My teacher proposed this exercise:
Let $f$ be a differentiable function on $(a, b)$ except in $x_1, x_2 \in (a, b)$. Suppose that $f$ is continuous on $[a, b]$. Prove the next statement: if $f'(x) > 0$ for all points of $(a, b)$ where $f$ is differentiable then $f$ is increasing on $[a, b]$. Is the converse true?
My attempt:
I applied the MVT for intervals $[a, x_1), (x_1, x_2), (x_2, b]$ taking two arbitrary numbers in each interval, checking the conditions for MVT and concluding that $f$ is increasing in each interval. But how I conclude that $f$ is increasing on $[a, b]$? I think I have to prove that $f(x) \le f(y)$ for every $x \in [a, x_1)$ and $y \in (x_1, x_2)$, the same way for the other interval, but I am not sure how to do it.

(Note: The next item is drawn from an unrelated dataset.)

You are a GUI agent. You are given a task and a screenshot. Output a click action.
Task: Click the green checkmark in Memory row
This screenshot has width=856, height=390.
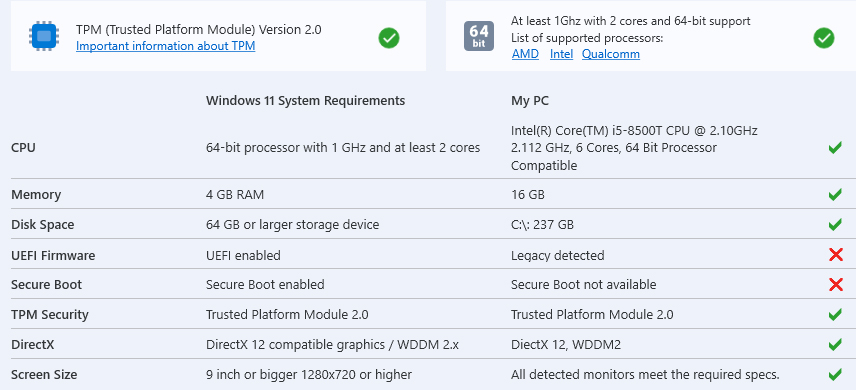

As the exercise is proposed, I consider the converse is not true. (I add the definition of increasing function given by the teacher. $f$ is increasing in $I$ if: $x \lt y \implies f(x) \lt f(y)$). So, taking $f(x) = k \in \Bbb R$ we have a increasing function but $f'(x) = 0$ for all $x \in \Bbb R$. I am reasoning in the right way?
I would really appreciate your help. And if anyone can provide me another example of the converse, or, off course, correct me.